THE OAK ISLAND COMPENDIUM, NEW EDITION begins our “Artifact Alley” postings today. We will be discussing some of the finds and discoveries of Oak Island and give more information and any updates possible.
Today we cover a topic that has been stumping Oak Island researchers for a very long time:
The Oak Island Whistles
The Oak Island Mystery has produced at least four whistles that have been mentioned as being found on the island. The following accounts detail these objects:
"They Found Gold, The Story of Successful Treasure Hunts" by A. Hyatt Verrill, 1936. An excerpt from a story about McGinnis, Smith, and Vaughan after finding the Money Pit, “During their sojourn ashore, the tide had fallen and now, as the three approached the canoe they made another discovery. Left exposed by the ebbing water was an immense, old-fashioned, rusty ringbolt let into the seaweed-covered rock. Here was further proof of pirates having landed on the island, and as the boys searched about, they made two additional thrilling discoveries. One was a water-worn coin, the other an old-fashioned boatswain's whistle of silver.”.
“The Oak Island Mystery” by R.V. Harris, 1958, Pg. 73 (pictured on page 117). Harris writes “About 1885, a boatswain’s stone whistle was also found on the island, made of bone or ivory, of a very ancient pattern and peculiar design. It was last known to be in the possession of a Miss Mary Stewart of New York (now deceased), who in previous years was one of the searchers for the treasure.

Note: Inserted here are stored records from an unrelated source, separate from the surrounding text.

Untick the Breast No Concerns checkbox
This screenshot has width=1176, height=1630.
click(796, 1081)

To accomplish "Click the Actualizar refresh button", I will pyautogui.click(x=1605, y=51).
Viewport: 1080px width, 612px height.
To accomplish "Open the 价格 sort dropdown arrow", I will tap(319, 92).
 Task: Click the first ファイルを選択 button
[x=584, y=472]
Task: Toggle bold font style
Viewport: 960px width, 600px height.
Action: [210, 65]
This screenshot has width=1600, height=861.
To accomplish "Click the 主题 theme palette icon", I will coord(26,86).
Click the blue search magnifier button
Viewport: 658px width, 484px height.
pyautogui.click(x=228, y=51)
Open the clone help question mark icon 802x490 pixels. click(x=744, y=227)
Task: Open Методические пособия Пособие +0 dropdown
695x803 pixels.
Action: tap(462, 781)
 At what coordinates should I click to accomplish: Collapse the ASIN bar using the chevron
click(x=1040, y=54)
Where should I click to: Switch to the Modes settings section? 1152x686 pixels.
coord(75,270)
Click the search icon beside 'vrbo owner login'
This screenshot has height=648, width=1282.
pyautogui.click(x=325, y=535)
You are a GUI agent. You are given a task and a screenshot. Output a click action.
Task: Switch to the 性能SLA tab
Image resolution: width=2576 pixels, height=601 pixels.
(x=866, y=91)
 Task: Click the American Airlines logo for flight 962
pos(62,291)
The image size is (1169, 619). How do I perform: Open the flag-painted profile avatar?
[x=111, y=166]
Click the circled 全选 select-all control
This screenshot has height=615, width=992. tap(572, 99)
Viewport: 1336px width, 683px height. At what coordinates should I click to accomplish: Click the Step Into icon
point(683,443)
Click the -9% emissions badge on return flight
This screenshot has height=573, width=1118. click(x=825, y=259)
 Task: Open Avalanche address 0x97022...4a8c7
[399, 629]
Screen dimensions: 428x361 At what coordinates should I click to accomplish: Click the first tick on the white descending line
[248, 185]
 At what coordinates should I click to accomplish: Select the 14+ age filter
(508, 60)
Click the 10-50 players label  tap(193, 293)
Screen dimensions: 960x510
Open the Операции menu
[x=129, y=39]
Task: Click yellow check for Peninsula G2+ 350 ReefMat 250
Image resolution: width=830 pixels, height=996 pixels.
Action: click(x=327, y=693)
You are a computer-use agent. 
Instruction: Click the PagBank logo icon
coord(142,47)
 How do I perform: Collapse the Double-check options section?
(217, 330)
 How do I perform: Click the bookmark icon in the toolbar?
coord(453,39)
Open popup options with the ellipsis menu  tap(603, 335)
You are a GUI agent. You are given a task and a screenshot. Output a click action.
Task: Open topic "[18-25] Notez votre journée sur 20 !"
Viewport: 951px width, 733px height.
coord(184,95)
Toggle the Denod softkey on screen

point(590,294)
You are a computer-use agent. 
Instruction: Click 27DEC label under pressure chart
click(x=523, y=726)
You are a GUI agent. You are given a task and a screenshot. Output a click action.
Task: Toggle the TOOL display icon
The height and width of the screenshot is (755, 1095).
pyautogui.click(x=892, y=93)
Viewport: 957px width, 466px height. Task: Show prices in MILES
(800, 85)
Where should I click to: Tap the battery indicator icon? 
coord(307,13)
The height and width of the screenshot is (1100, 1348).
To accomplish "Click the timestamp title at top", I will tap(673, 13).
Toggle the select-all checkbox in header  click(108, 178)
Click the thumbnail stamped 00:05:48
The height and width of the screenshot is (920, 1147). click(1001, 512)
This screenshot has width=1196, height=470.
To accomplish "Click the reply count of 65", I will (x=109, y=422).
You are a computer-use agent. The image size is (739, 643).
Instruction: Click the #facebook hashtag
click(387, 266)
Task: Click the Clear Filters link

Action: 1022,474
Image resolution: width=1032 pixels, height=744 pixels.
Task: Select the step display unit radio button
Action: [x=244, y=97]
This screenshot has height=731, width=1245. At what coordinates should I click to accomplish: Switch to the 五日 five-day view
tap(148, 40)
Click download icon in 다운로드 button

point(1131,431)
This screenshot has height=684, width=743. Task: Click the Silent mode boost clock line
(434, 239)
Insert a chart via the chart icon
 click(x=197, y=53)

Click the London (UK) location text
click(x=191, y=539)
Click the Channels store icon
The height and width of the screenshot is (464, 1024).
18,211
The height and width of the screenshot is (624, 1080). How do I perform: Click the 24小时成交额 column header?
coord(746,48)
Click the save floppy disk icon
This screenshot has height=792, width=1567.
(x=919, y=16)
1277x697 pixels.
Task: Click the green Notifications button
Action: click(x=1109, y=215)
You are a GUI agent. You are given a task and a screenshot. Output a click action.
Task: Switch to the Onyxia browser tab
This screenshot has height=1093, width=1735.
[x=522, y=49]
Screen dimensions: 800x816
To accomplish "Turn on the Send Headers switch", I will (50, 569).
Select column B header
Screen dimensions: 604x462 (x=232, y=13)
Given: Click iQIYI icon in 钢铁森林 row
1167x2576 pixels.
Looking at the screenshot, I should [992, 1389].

It was found in the soil of the shore between the cofferdam and shoreline.”
"The Money Pit Mystery, The Costliest Treasure Hunt" by Rupert Furneaux, 1972, pg. 40. Furneaux writes: “A whistle, made of bone or ivory, was found on the shore of Smith’s Cove in 1885. This was wrongly described as a “bosuns whistle, which according to the National Maritime Museum, Greenwich, England, ‘were always made of silver or plated’. Another whistle, about three in. long, was found in 1901. It was also made of bone or ivory and was shaped like a violin.”
“The Big Dig” by D’Arcy O’Connor, 1988, pg. 108. “In 1937 Gilbert Hedden had his crew scour the entire island looking for clues, and that's when they came across an old dump in which they retrieved thousands of broken pottery flasks, an old coin and an ivory boatswain's whistle on the north side of the island in the swamp near Joudrey's Cove (lots 9-13). This information is contained in records left behind by Hedden, and confirmed by my interviews many years later with Amos Nauss who was Hedden's foreman in 1936-37.”
Reported by the Oak Island Treasure Forum UK, 2008, “Boatswain’s whistle made of bone or ivory found at Smith’s Cove about 1901. The whistle was given to M.R. Chappell by J. W. Lewis who wanted it to be passed on to another person who appreciated and understood the Oak Island mystery.”
Compendium Investigations is hot on the trail of these whistles. We will be sharing our investigation with you soon into what we have discovered.